=== PROBLEMS TO WORK ON ===
1. Transcribe the part of the post on Charlemagne's cheese that opens with the words containing "The following message" and closes with "at socrates.berkeley.edu ()".
2. Translate this sentence from the post on Charlemagne's cheese into Spanish: "Charlemagne was equally enthusiastic about the cheese of Reuil in Brie."
3. Carry the post on Charlemagne's cheese further from the point where it stops.

=== SELECTED TEXT ===

::::::::::

SC - Charlemagne's Cheese [long]

Mark.S Harris rsve60 at email.sps.mot.com
Wed Sep 29 14:04:47 PDT 1999


The following message was posted on the Rialto within this past month
by Tangwystyl, a noted scholar especially in Welsh studies in the
SCA. This is long, but I thought the information highlighted here
both on the problems in dealing with secondary sources and as a source
of information on period cheeses made it worthwhile to post here.

This message and several other messages from this thread will be
in the cheese-msg file in my Florilegium, shortly.

Stefan li Rous
stefan at texas.net
- ----------
> From: hrjones at socrates.berkeley.edu ()
> Newsgroups: rec.org.sca
> Subject: Charlemagne's Cheese [long]
> Date: 4 Sep 1999 20:31:44 GMT
> Organization: University of California at Berkeley
> 
> Charlemagne's Cheese: a study in the un/reliability of sources.
>  
> There was an interesting thread recently on cheese in period:
> what varieties were used when and where, and what sort of
> evidence we have for this.  In the course of the thread, it was
> mentioned that Charlemagne was (according to his biographer
> Eginhard) fond of Brie and blue sheep's cheese, and was supplied
> with significant quantities of both.  Further information was
> provided that the proximal source of this information was Anthea
> Bell's translation of Maguelonne Toussaint-Samat's "History of
> Food".  (I'm working from a screen-print, so I'm afraid I've lost
> the names of the posters involved.)
>  
> The relevant quote from Toussaint-Samat is as follows:
>  
> "After the fall of the Roman Empire ... the monks of the
> Benedictine and Cistercian monasteries, thanks to whom the
> population did not starve to death entirely during the Dark Ages,
> were the pioneers of the new cheese-making industry of medieval
> times.  If the chronicles of Eginhard, Charlemagne's biographer,
> are to be believed, it was in one of these monasteries --
> probably the abbey of Vabres near Roquefort -- that the Emperor,
> another lover of cheese, was given a sheep's milk cheese veined
> with mould.  Much to his surprise, he liked it.  He made the
> prior promise to send two crates of this cheese a year to Aix-
> la-Chapelle, thus nearly ruining the poor community.  Charlemagne
> was equally enthusiastic about the cheese of Reuil in Brie.  A
> man of discernment, he pronounced it 'one of the most marvellous
> of foods', and requisitioned two crates of this cheese as well,
> to round off his dinners at Aix."

::::::::::

=== STORED DATA ===

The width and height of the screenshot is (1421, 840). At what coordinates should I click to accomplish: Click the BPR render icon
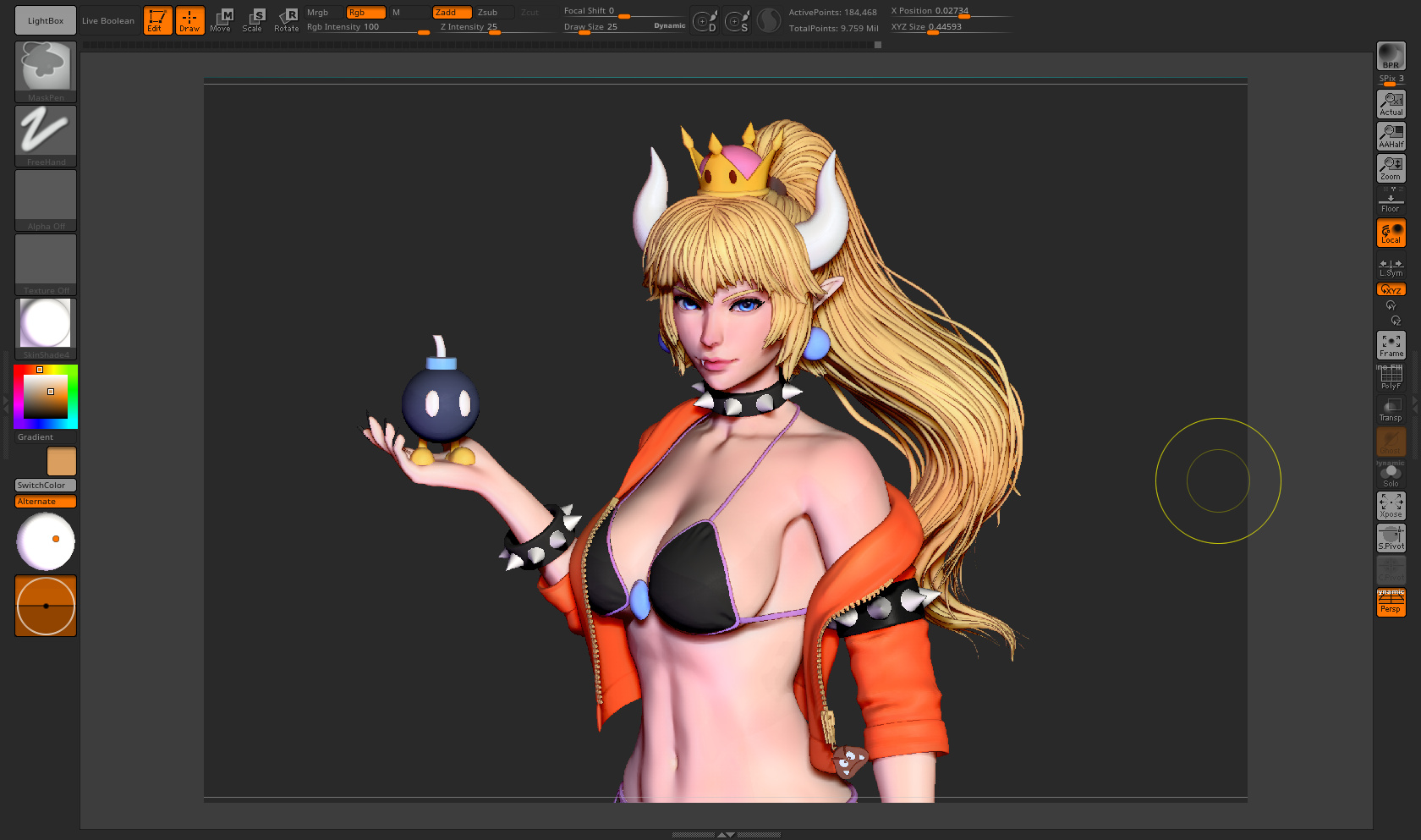pos(1391,55)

::::::::::

=== ANSWERS TO THE EXERCISE ===
1.
The following message was posted on the Rialto within this past month
by Tangwystyl, a noted scholar especially in Welsh studies in the
SCA. This is long, but I thought the information highlighted here
both on the problems in dealing with secondary sources and as a source
of information on period cheeses made it worthwhile to post here.

This message and several other messages from this thread will be
in the cheese-msg file in my Florilegium, shortly.

Stefan li Rous
stefan at texas.net
- ----------
> From: hrjones at socrates.berkeley.edu ()

2. Carlomagno se mostraba igual de entusiasta con el queso de Reuil en Brie.

3.
>  
> Toussaint-Samat is an entertaining and engaging writer, full of
> detailed anecdotes -- the sort who enables you to enjoy yourself
> thoroughly while learning something.  The problem is, you just
> learned something that ain't so: that's not what the biography
> says, and it wasn't Eginhard who said it.
>  
> There are two contemporary biographers of Charlemagne. Eginhard
> is the better known and was a member of the emperor's circle. 
> The other biography is by the anonymous "monk of Saint Gall",
> sometimes identified with Notker the Stammerer.  Eginhard's work
> contains no mention of cheese (that I could find, but it's a
> fairly short work and I read through the whole of it).  The monk
> of Saint Gall's work contains an anecdote about cheese that is
> clearly the source of Toussaint-Samat's assertions, but just as
> clearly overlaps them very little in content.
>  
> The anecdote makes up chapter 15 of the first book of the work. 
> I here give A.J. Grant's translation, with relevant vocabulary
> from the original Latin included in brackets.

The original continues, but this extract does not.